◆ **Consigne**
Répondez, s'il vous plaît, à ces questions sur le texte consacré au Shōshinge ci-dessous :
(a) Combien de stances compte ce poème ?
(b) De quelle œuvre de Shinran est-il extrait ?
(c) Sur quel traité Shinran s'appuie-t-il dans la dix-septième stance ?

Shōshinge – Dix-septième Stance : Vasubandhu – sur le transfert de mérites et le cœur unique
Sur le transfert de mérites de la part du Bouddha Amida (ekō, 回向) et la notion de cœur unique (isshin, 一心)
Introduction
Le Shōshin Nembutsu Ge (正信念佛偈 – le poème sur la croyance véritable dans le Nembutsu) souvent abrégé Shōshinge est un poème long de 30 stances qui est récité tous les jours dans les temples Jōdo Shinshū. Il est extrait du Kyōgyōshinshō (教行信証), l’œuvre majeure de Shinran (親鸞, 1173 – 1262), le fondateur de notre école Jōdo Shinshū.
Dans cette dix-septième stance, Shinran en ce basant sur le Traité de la Terre Pure de Vasubandhu aborde deux notions clés de sa pensée : le transfert de mérites de la part du Bouddha Amida et la notion de cœur unique.

◆ **Segment de données**
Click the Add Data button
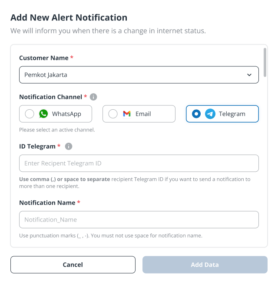 point(205,264)
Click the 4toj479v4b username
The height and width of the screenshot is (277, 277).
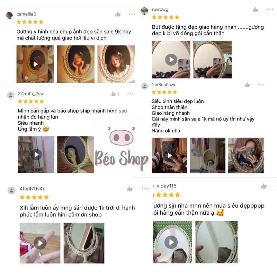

◆ **Réponse**
(a) 30 stances.
(b) Du Kyōgyōshinshō (教行信証).
(c) Sur le Traité de la Terre Pure de Vasubandhu.